Excerpted data: Begin

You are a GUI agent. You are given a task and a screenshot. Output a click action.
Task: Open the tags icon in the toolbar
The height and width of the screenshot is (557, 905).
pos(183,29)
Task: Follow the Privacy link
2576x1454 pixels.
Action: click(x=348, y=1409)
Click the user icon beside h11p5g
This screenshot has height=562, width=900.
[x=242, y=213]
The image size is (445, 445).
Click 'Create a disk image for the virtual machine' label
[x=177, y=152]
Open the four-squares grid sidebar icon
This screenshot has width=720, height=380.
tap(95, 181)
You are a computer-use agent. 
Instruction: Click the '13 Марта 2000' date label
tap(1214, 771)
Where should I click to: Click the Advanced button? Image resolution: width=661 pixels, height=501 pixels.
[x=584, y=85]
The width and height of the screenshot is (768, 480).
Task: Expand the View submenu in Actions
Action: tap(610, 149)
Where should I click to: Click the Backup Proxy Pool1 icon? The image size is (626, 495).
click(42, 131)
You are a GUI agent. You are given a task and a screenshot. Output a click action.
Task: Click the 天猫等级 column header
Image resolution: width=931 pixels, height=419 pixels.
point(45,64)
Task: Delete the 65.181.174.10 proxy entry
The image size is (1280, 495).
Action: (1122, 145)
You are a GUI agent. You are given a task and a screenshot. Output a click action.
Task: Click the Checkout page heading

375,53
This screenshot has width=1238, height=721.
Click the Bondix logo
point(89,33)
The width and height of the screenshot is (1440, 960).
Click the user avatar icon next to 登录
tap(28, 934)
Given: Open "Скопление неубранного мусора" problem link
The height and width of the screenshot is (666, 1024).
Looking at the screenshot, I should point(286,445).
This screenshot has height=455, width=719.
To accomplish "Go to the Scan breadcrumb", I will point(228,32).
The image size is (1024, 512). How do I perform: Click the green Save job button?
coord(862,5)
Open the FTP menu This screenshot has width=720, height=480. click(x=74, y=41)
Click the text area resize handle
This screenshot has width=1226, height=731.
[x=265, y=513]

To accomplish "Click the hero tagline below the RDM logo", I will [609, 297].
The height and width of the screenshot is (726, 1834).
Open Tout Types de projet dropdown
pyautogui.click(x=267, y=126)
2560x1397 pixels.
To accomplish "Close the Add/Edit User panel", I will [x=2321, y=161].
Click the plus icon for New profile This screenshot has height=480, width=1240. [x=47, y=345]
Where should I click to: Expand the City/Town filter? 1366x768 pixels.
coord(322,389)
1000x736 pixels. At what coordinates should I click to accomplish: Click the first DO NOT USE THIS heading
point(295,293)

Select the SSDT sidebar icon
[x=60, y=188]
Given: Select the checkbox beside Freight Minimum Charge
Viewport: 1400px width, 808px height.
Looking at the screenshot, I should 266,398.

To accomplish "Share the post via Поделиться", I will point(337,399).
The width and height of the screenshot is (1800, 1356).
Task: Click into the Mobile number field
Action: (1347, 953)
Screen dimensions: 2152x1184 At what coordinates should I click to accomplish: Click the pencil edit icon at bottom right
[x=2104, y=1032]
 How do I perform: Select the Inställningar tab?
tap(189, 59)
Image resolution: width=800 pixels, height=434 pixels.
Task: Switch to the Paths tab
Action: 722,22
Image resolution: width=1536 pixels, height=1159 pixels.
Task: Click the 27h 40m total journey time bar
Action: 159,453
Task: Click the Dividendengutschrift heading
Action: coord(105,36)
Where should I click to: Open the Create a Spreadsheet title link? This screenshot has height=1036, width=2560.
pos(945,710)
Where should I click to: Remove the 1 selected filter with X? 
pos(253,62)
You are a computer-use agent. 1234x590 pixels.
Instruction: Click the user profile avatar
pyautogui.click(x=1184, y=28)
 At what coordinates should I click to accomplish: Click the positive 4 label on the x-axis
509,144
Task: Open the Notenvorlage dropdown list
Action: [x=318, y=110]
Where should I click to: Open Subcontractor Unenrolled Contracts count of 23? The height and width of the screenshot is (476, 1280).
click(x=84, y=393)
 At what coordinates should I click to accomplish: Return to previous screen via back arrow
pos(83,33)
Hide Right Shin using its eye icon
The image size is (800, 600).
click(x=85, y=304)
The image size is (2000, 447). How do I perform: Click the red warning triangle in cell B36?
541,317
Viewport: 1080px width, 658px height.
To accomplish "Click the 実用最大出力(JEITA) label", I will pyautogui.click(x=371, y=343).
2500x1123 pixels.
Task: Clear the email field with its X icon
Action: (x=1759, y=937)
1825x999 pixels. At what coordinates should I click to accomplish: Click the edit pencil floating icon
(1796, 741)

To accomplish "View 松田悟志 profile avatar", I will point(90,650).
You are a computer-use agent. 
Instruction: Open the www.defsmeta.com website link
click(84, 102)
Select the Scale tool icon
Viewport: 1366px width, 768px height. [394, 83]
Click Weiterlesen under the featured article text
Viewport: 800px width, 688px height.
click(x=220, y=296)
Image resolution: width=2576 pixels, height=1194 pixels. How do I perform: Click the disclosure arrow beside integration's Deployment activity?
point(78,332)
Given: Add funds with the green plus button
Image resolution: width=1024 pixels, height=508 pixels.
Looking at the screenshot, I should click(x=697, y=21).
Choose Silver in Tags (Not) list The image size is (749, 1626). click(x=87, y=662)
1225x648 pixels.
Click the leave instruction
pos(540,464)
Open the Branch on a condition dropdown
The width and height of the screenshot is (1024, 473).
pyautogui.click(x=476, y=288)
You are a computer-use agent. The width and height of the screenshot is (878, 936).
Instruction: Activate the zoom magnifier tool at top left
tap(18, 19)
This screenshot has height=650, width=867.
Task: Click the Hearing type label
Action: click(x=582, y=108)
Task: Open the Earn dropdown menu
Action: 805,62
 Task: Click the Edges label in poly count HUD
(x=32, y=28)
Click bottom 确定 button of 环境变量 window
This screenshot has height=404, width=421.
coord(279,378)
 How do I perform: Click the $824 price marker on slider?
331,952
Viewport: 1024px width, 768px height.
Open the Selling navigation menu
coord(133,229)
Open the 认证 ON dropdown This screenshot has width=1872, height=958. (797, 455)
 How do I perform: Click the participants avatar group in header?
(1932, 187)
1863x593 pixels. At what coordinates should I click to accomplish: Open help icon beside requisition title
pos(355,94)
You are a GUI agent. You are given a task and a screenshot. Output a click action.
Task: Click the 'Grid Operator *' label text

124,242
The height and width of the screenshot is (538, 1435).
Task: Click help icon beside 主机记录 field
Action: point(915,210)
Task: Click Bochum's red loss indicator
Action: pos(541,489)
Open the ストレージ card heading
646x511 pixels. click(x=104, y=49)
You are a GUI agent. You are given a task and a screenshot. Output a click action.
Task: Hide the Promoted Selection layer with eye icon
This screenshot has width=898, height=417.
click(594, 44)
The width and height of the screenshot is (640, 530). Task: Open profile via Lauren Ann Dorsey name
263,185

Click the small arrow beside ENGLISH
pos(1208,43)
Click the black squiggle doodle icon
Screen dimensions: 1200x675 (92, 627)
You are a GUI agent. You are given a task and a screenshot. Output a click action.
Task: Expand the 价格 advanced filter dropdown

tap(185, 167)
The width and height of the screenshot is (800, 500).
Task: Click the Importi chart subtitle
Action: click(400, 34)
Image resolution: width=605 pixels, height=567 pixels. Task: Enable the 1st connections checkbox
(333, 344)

Excerpted data: End

The task
Take every line from the records above that has the word "plus" and copy it.

Solution for this problem
Click the plus icon for New profile This screenshot has height=480, width=1240. [x=47, y=345]
Given: Add funds with the green plus button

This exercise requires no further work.